- Mit der Verabschiedung des Online Safety Bill scheint das britische Parlament die weltweite Privatsphäre zu schwächen und Ende-zu-Ende-Verschlüsselung zu zerstören.
- Das Gesetz würde der britischen Regierung die Befugnis geben, Messaging-Dienste zum Einbau von Backdoors zu zwingen, damit alle Nachrichten auf Inhalte im Zusammenhang mit Kindesmissbrauch oder Terrorismus gescannt werden können.
- Das Gesetz verlangt außerdem Inhaltsfilterung, eine Altersverifikation für den Zugriff auf Inhalte für Erwachsene sowie die Einreichung detaillierter Berichte über Online-Aktivitäten an die Regierung.
- Die britische Regierung behauptet, Nachrichten scannen und zugleich die Privatsphäre gewährleisten zu können, doch das ist unmöglich.

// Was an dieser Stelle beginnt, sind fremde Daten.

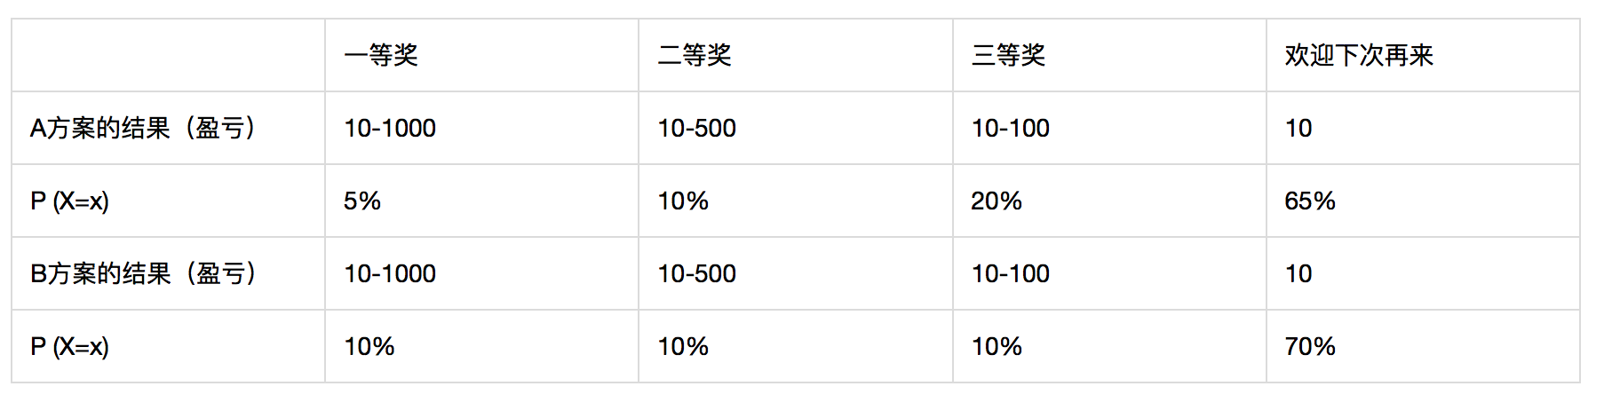The height and width of the screenshot is (410, 1604).
Task: Select A方案 third prize cell 10-100
Action: (x=1011, y=129)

- Viele zivilgesellschaftliche Gruppen, Technologieexperten, Menschenrechtsorganisationen und Anbieter verschlüsselter Messaging-Dienste verurteilen dieses Gesetz.
- Das britische Parlament hat die Möglichkeit, persönliche Nachrichten zu schützen und Ende-zu-Ende-Verschlüsselung zu bewahren, indem es Änderungen an diesem Gesetz vornimmt.
- Laut einer aktuellen Umfrage wollen 83 % der britischen Bürger in Messaging-Apps ein Höchstmaß an Sicherheit und Privatsphäre.
- Das Parlament sollte dieses Gesetz ablehnen, weil flächendeckendes Scannen und Überwachen dem Willen der britischen Bevölkerung widersprechen.